My eye wanders to the right, to my own self-description. Inevitable suicide. It’s not that simple anymore, but the word inevitable has never gone away. It’s always been there. Inevitable. I don’t want it to not be inevitable. Inevitable gives me strength, it eggs me forward.
And no, it has never gone away, it has been continuous. The suicide has been ongoing. What does that mean anymore? I know, but I don’t. It’s more, and it’s nothing.

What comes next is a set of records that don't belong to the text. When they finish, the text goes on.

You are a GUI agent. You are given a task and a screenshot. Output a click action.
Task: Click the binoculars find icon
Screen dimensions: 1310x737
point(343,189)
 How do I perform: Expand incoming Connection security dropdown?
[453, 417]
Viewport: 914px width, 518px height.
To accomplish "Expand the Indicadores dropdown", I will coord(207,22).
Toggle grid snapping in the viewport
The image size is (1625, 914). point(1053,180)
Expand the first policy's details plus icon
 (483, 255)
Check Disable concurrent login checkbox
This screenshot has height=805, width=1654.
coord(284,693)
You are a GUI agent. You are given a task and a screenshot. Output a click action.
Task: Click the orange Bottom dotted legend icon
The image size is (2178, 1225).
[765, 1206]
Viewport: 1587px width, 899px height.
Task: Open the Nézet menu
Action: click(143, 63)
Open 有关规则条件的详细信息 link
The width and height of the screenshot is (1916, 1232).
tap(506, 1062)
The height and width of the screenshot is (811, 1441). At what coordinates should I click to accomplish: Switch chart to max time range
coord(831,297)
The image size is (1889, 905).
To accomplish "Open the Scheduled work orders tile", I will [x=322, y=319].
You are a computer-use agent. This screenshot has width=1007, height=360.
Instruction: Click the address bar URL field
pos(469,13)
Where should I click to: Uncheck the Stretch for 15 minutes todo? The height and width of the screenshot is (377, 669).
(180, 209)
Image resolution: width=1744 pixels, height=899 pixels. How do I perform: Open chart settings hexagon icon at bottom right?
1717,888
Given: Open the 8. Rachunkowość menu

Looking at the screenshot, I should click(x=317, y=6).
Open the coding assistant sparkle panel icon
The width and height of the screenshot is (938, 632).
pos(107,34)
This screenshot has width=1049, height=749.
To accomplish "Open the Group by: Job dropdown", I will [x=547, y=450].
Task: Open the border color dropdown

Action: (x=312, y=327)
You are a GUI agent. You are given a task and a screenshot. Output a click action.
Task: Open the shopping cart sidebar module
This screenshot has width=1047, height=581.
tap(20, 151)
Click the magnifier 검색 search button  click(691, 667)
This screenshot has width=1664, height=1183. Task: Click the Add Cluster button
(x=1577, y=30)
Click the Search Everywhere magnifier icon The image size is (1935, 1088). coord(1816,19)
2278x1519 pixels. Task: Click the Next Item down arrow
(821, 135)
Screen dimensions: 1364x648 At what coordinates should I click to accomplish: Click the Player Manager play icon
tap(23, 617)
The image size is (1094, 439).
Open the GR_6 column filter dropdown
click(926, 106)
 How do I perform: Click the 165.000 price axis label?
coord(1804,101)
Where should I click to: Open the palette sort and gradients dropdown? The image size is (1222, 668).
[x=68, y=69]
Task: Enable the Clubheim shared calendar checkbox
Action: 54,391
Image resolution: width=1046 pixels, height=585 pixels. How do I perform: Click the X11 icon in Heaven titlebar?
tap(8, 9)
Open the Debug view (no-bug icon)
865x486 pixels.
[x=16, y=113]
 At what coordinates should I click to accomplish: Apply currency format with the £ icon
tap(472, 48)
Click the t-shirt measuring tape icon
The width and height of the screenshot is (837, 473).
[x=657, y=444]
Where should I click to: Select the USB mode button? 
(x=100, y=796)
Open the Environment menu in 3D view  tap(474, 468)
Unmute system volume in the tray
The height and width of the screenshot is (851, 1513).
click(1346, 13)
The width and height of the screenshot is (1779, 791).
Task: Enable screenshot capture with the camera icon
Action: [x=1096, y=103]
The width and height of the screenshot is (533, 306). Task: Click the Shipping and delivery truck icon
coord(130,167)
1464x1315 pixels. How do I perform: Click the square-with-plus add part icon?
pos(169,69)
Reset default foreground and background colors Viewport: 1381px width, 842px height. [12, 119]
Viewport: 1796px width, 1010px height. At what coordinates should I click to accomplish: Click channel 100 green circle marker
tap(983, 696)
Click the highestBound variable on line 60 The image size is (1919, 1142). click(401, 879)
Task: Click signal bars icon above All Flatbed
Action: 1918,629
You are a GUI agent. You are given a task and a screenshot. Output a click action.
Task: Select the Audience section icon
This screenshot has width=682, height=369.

The urgency is that I’m supposed to have died already, and I can’t figure out why I haven’t. The obvious is that I haven’t completed what I’m supposed to complete, but I’m at an utter loss at what it is now. I thought I’d finished everything. I feel I’ve learned all I need to learn, and the causes and conditions surrounding me don’t support the continuation of my learning.
Unless
My time at the monastery was made frivolous by my attachments and desire. If I went again, the next time I go, I’m not taking anything with me not practice related. No computer, no internet, no non-practice related music, no coffee, no bike. What my mind did at the monastery, zipping around for what it wanted, what it revealed about me was ridiculous.
I look at my life around me now and I see the true extent of my attachments and desire. Can I give up my iPod right now? Can I stop going to the library for my internet fix since the wireless is down at home? I’ve weaned myself off my physical addiction to caffeine, but can I stop making that benign cup of coffee in the morning, that comfort habit?
Can I let everything go and go to the monastery?
Any monastery, it doesn’t matter which one now, it doesn’t have to be perfect. I’m in Taiwan now. I don’t know what brought me here or if something brought me here, but as long as I’m here, maybe it’s a Taiwanese monastery that I should look into, even though I feel the state of Chinese Buddhism has become an institution and lost the spirit of practice, which has nothing to do with institutions.
The basic habit energy to be liberated from is the habit of believing we are substantially here at all. Human perception and experience is itself the path. I would like a poppy seed bagel with cream cheese, toasted, and cut in half. And a coffee with cream, no sugar. What were you doing in the Summer of 1991?